## DATA EXTRACT
───

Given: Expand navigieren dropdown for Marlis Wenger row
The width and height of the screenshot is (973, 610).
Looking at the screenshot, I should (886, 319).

───

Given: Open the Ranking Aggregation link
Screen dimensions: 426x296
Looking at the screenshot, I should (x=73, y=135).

───

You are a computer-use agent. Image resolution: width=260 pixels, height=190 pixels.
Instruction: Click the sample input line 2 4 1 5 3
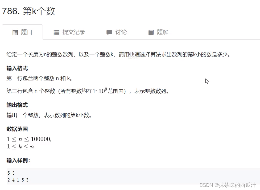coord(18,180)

───

## GIVEN PROBLEM
Retype the listing lines, beginning at the line containing "You are a computer-use" and stopping after the line containing "coord(18,180)". Omit the pictures from your answer.

## EXERCISE RESPONSE
You are a computer-use agent. Image resolution: width=260 pixels, height=190 pixels.
Instruction: Click the sample input line 2 4 1 5 3
coord(18,180)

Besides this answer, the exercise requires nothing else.